▶ WORK TO BE COMPLETED
Return each of the records below word for word, leaving out the pictures.

▶ DATA LISTING
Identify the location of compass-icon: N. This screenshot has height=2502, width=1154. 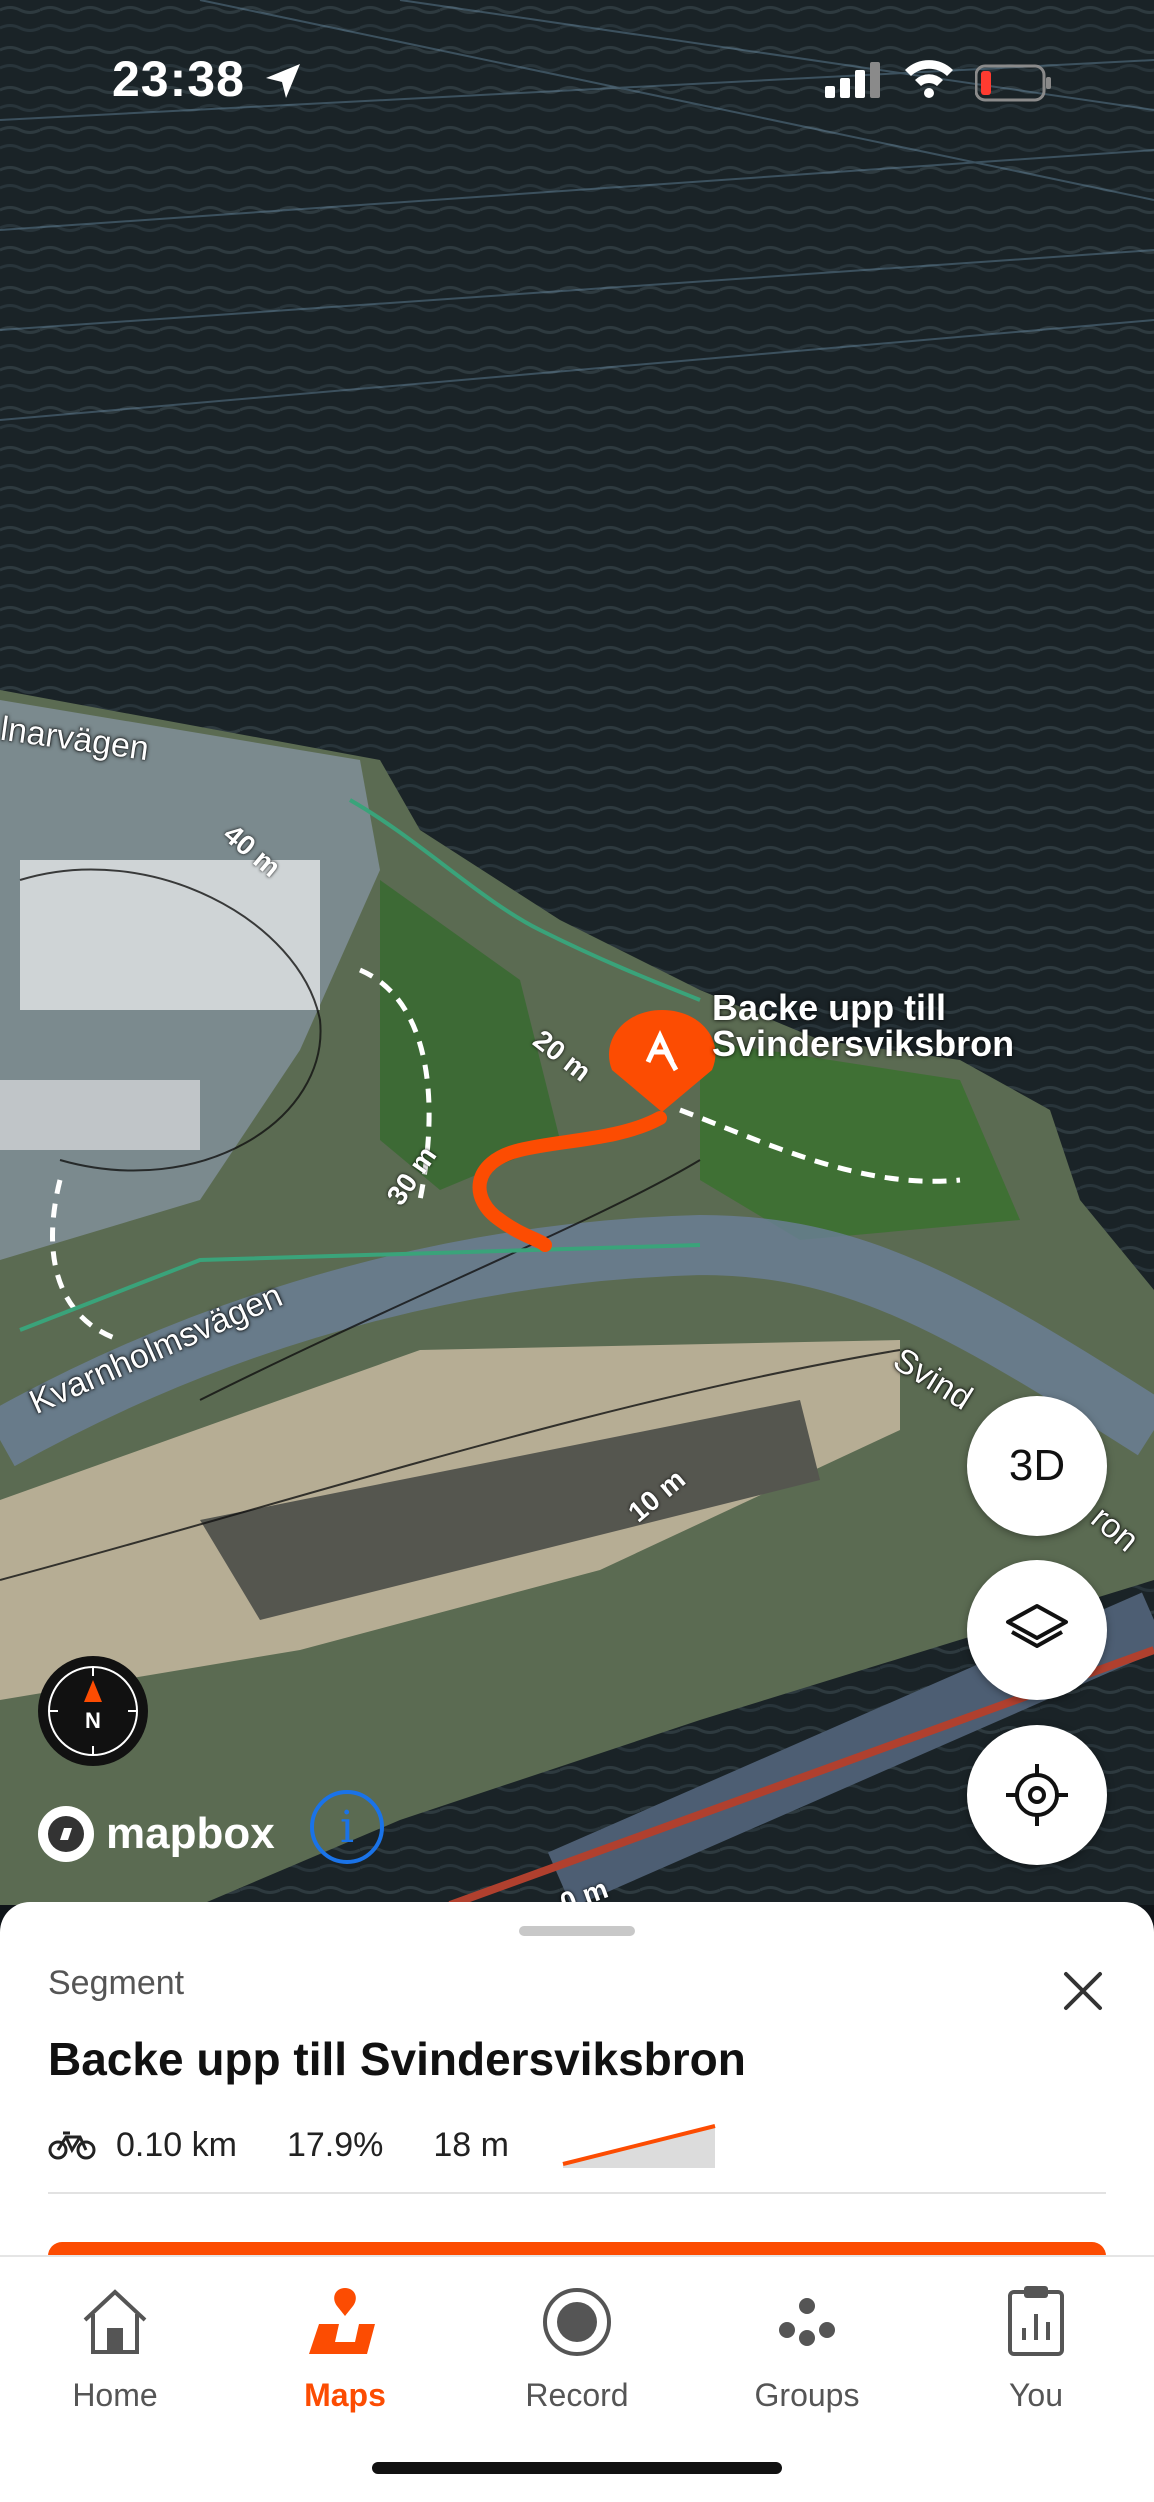
(93, 1711).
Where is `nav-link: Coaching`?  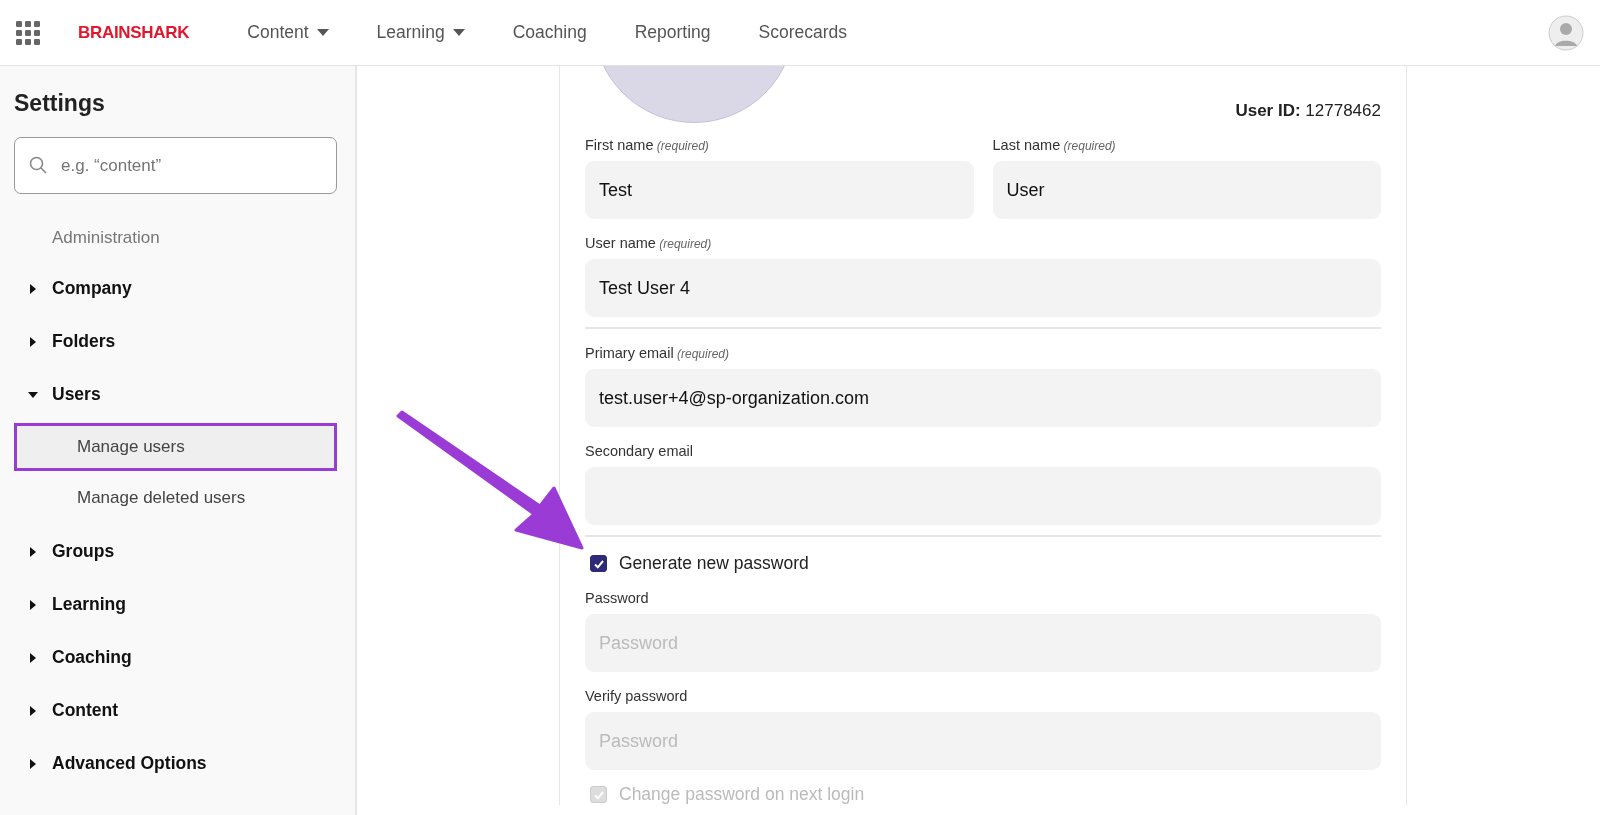
nav-link: Coaching is located at coordinates (550, 32).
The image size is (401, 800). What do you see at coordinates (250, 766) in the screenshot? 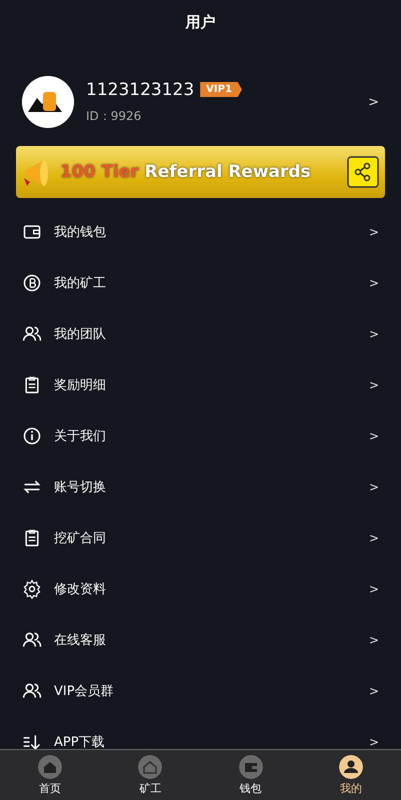
I see `wallet-icon` at bounding box center [250, 766].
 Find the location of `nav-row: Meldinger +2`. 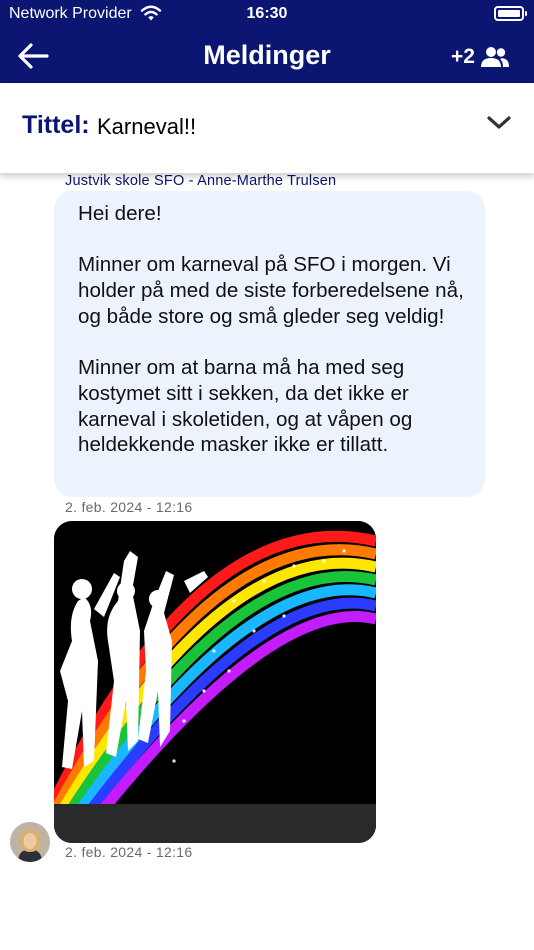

▶ SOLVED PROBLEM
Identify the location of compass-icon: N. This screenshot has height=2502, width=1154. 
(93, 1711).
Where is `nav-link: Coaching`?  
nav-link: Coaching is located at coordinates (550, 32).
The image size is (401, 800). What do you see at coordinates (250, 766) in the screenshot? 
I see `wallet-icon` at bounding box center [250, 766].
 Find the location of `nav-row: Meldinger +2`. 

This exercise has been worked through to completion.